The thing that annoys me the second most about conservatives is how appallingly ignorant they are. Even about subjects they say they’re deeply concerned about. Right now on this board there’s a thread that was started to figure out America can get Japan to pay a share of the cost of stationing American troops in Japan. Some pretty extreme proposals are being made.
The irony is that the people worrying about this apparently don’t know that Japan is already paying the overwhelming majority of the cost of stationing American troops in Japan and has been all along. So these people are proposing radical solutions for a problem that has never existed. And the same principle applies to a lot of the other problems conservatives get themselves worked up over.
That leads me to the thing that annoys me the most about conservatives; they let themselves be led around like this. Somebody had to go through a mountain of Supreme Court records to find that little nugget of information about how Butler voted in Buck v Bell. That somebody had to know what the overall picture looked like. But they found one fact in the pile that, isolated from all the rest of the facts, made conservatives look good. And they took that one fact and they fed it like a puppy treat to their followers. And they told those followers they now knew everything they needed to know. And those followers believed they now knew everything they needed to know.
And when they find out the rest of the story, do you think those conservatives will go back and complain to the people who misled them? Do you think they’ll say “Next time could you tell me the whole story?” Nope, they’ll just wag their tails and ask for another treat. They keep believing the people who have lied to them over and over again.
Sure, but I’d argue that truly incompetent candidates are so vanishingly rare to not be worth actually vetting for. I mean, Trump is the only one in recent memory who seems to be truly unconcerned with how the government actually works; even W would have passed any reasonable vetting process.

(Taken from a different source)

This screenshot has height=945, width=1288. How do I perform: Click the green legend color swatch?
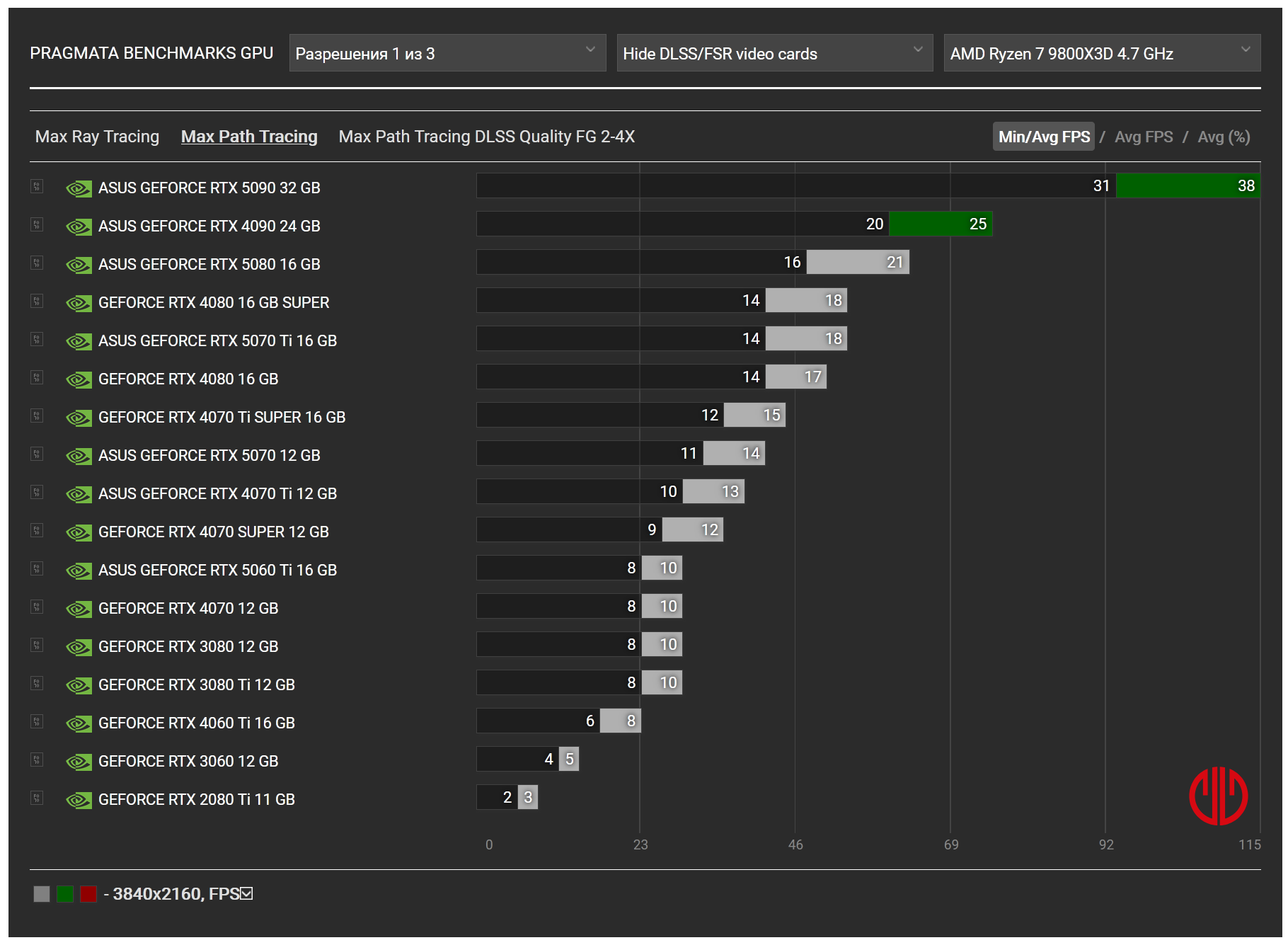coord(65,894)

Voters, on the other hand, can literally be anyone who can manage to negotiate the trivial hurdles to getting registered and actually voting, which only require something approaching basic literacy, much less how the government works or what various issues are.
Nope, I’m far from it. I would never pre-emptively kill them, I only speak of killing if they were to revolt. If these people to revolt like they did during the Civil War, then the correct thing would be to kill them. Some people here are simply too afraid to even raise the possibility, a stance which I feel empathetic towards but disagree. Any revolution is going to come from the conservative side, not the liberal one, because they are the ones who act as if its a great injustice if they don’t get 100% of what they want
I’d counter that excluding Trump would be worth it. It’s arguable that he’s already done a huge amount of damage even if he doesn’t get elected.
I might also suggest that if you consider how many political offices exist at the federal and state level, there may be a lot more true incompetence than you estimate. Individually they may not do a lot of damage, but when you have a Black Swan event like Trump, they provide fertile ground for dumb ideas.